WHAT IS REQUIRED. Edit the records below by replacing "label text" with "caption text" and leaving everything else unchanged.

-- Begin DATA RECORDS --

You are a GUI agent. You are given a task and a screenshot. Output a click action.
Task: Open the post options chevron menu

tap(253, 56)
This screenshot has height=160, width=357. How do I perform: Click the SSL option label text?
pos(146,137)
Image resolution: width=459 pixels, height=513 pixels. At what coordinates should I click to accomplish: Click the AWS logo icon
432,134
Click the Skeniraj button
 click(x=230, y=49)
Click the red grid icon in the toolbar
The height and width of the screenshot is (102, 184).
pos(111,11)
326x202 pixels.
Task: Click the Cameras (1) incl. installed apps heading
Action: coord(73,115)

-- End DATA RECORDS --

WRITTEN SOLUTION.
You are a GUI agent. You are given a task and a screenshot. Output a click action.
Task: Open the post options chevron menu

tap(253, 56)
This screenshot has height=160, width=357. How do I perform: Click the SSL option caption text?
pos(146,137)
Image resolution: width=459 pixels, height=513 pixels. At what coordinates should I click to accomplish: Click the AWS logo icon
432,134
Click the Skeniraj button
 click(x=230, y=49)
Click the red grid icon in the toolbar
The height and width of the screenshot is (102, 184).
pos(111,11)
326x202 pixels.
Task: Click the Cameras (1) incl. installed apps heading
Action: coord(73,115)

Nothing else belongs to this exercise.